For the very thing that makes an airplane fly – air – can also cause turbulence.
Growing up is really hard. And for the three year old, sometimes, we just have a bad week. I think someone needs to write a book about “Wonder Weeks” for preschoolers because I’m convinced that they still have them.
This happened about three months ago. The completely out of character kicking-and-screaming-and-hitting tantrums. The utter frustration. Meltdowns. And this time, his age has brought on the added struggle of whining and arguing. Everything.
We dance around this all day long. Some days feel like we are fighting all. day. long. The next day it feels like he disobeys more than he obeys.
The next day, I try to get ahead of it all. I wake up early for some alone time before he awakes. I shift my perspective and try to remember that he’s human. We rearrange the schedule to keep him occupied differently. We go to a new park and I actually go down the slide…with him.
The day goes well. The nap is long. But then after dinner he falls apart – the worst we’ve seen in months.
Turbulence. Anger. Such frustration not at all expressed the “right” way. More hitting. More screaming and huffing.
And then finally the day is over and he is asleep.
When this happened three months ago, I was distraught. Seeking advice. Wondering what I was doing wrong and what I could do right. But then a week or two passed and he shot up a few millimeters and overnight had figured out things he had struggled with for months.
It was just a turbulent phase, and then he flew.
How he’s hit another pocket. I can’t explain it. I don’t know what’s causing it. But he’s growing up. And growing up is turbulent.

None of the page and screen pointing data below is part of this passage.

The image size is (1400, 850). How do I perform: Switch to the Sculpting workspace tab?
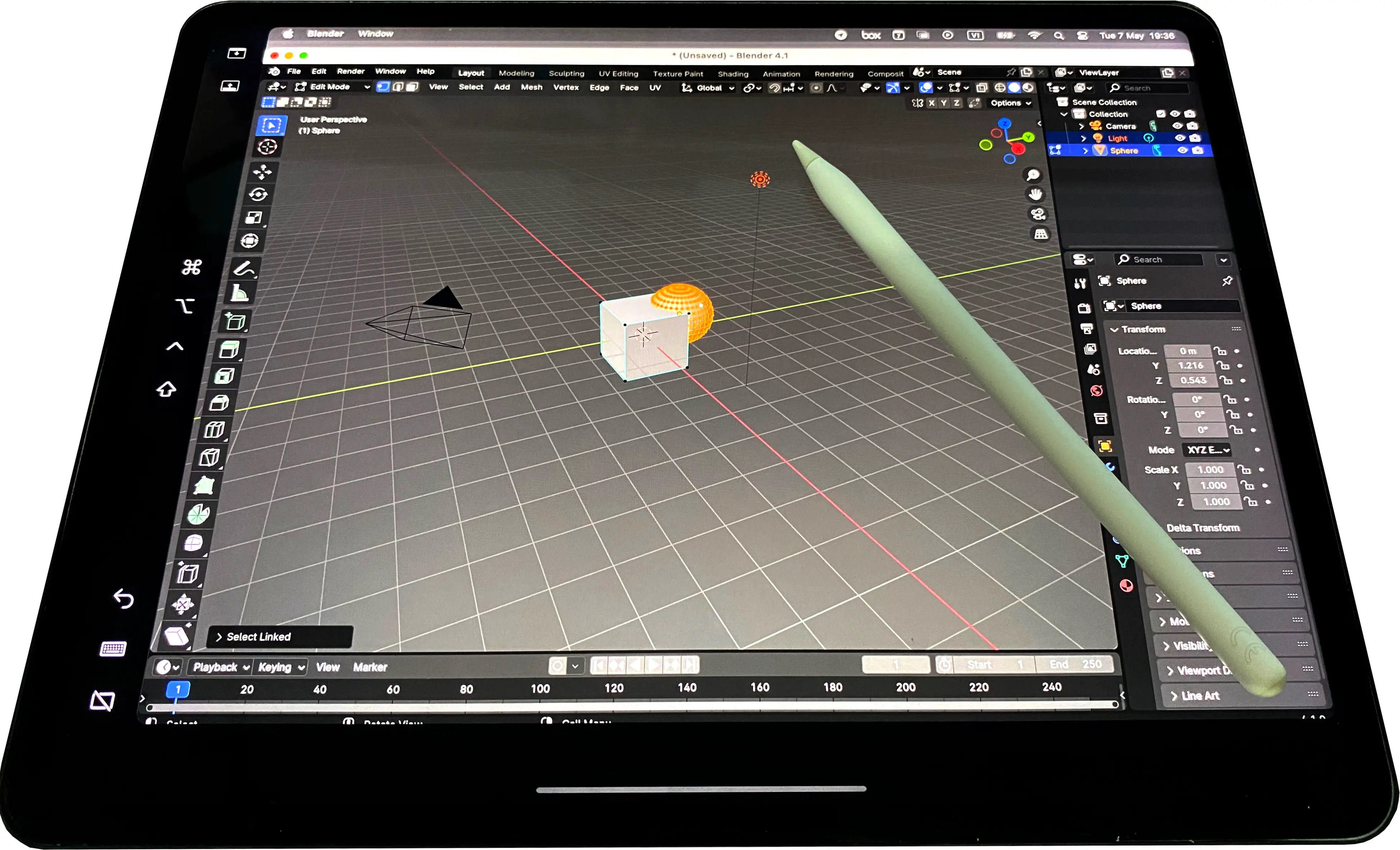point(566,73)
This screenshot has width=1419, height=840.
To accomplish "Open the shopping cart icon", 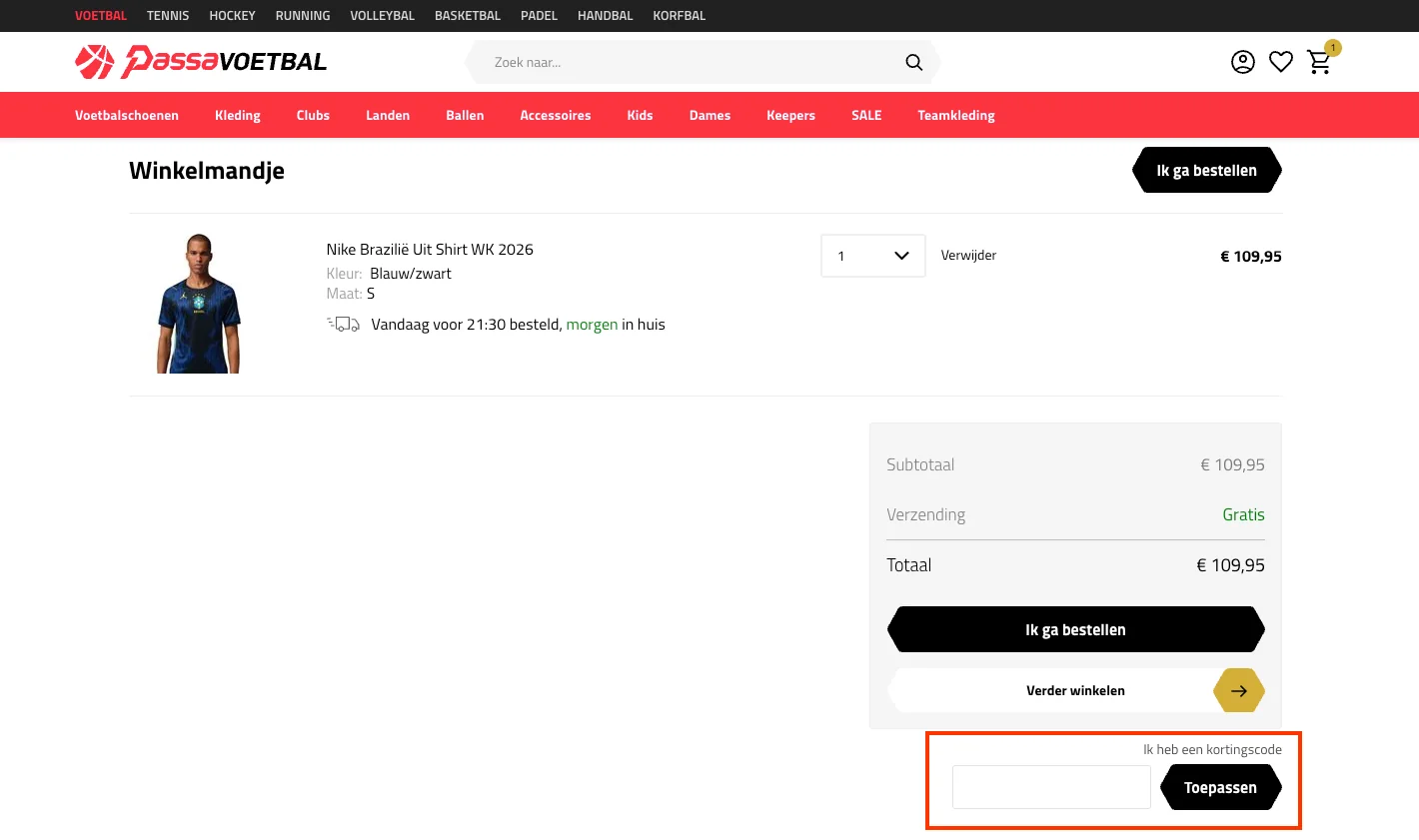I will [x=1319, y=62].
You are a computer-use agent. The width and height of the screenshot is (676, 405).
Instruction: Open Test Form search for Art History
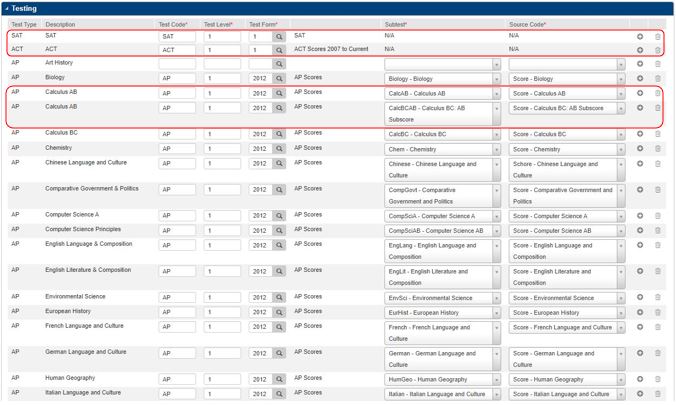[280, 64]
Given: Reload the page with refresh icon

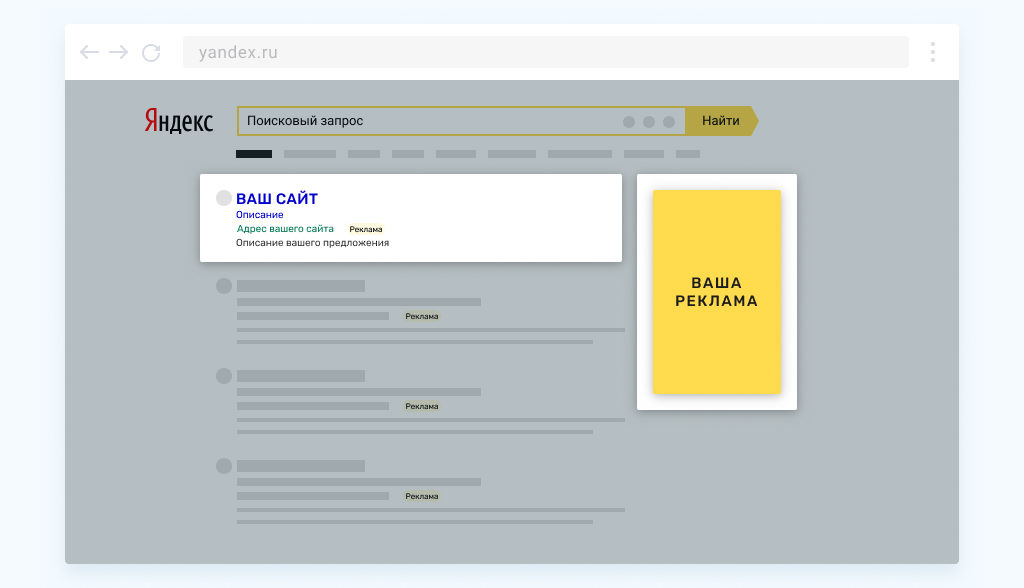Looking at the screenshot, I should click(x=152, y=53).
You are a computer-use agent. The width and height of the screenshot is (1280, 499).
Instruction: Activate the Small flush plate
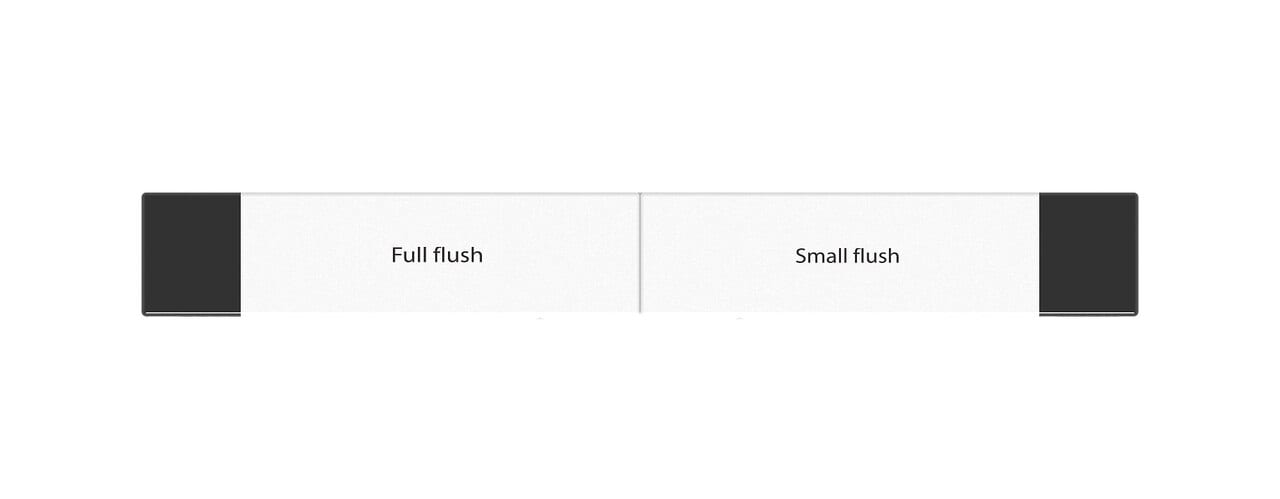(840, 254)
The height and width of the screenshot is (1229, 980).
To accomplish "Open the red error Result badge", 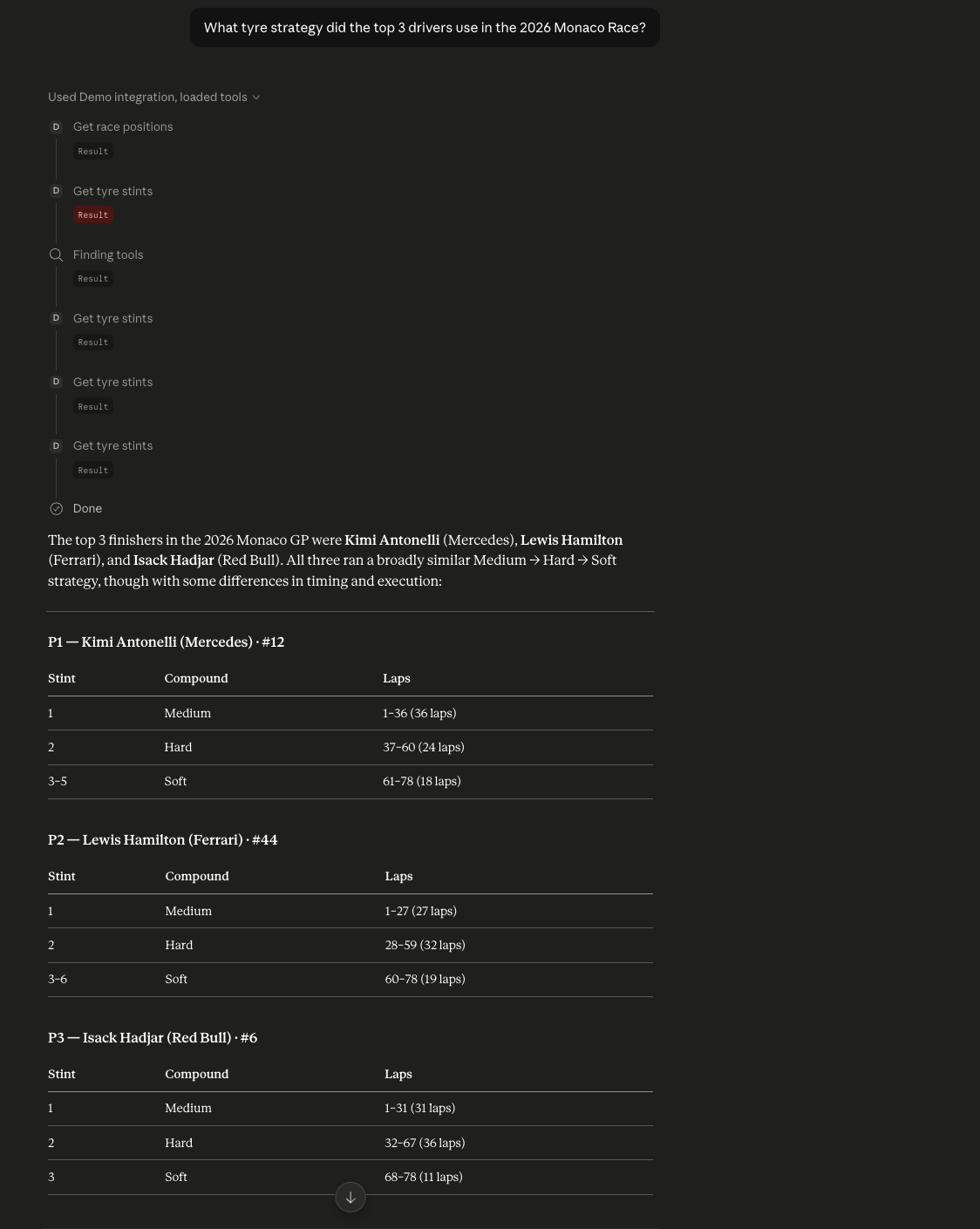I will pos(93,215).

And my bet? In a week or two, this turbulence will all be over. We will hit smoother skies of 3-year-old development. Once again he will surprise me with this new thing or that new skill or those new words. He will comprehend more. He will grow taller.
And he will fly.
{This post is based loosely on today’s Five Minute Friday prompt at Lisajobaker.com. The prompt is FLY! I did not set the clock on this one because said child is awake and I knew it would be an exercise in futility.}
8 Comments
Monica
This is such a turbulent time! It sounds as if you’re handling those moments of struggle well. I try to remember that they don’t always know what’s going on any more than I do and to be thankful for the peaceful moments when things settle down for a while.
Heather McCool
I love how much u are able to pay attention. We lose that with the addition of lots of kiddos, but when things get turbulent im going to watch for the flying at the end. 🙂 thanks for sharing your observations so beautifully! And with such an appropriate and easy to remember metaphor
Aprille
Well, I feel like I’m learning most of these lessons the hard way, but I’m trying to keep my eyes open to the bigger picture!
onerebelheart
I really like the part where you said you try not to expect more of him than God expects of you. I have one child who seems to live in a pocket of turbulence, and it doesn’t always have a rhyme or reason. This will help me put it in perspective a bit more. Great post!
Aprille
That article by Ann Voskamp (it’s lined in that phrase) helped me out a lot! You should definitely read it!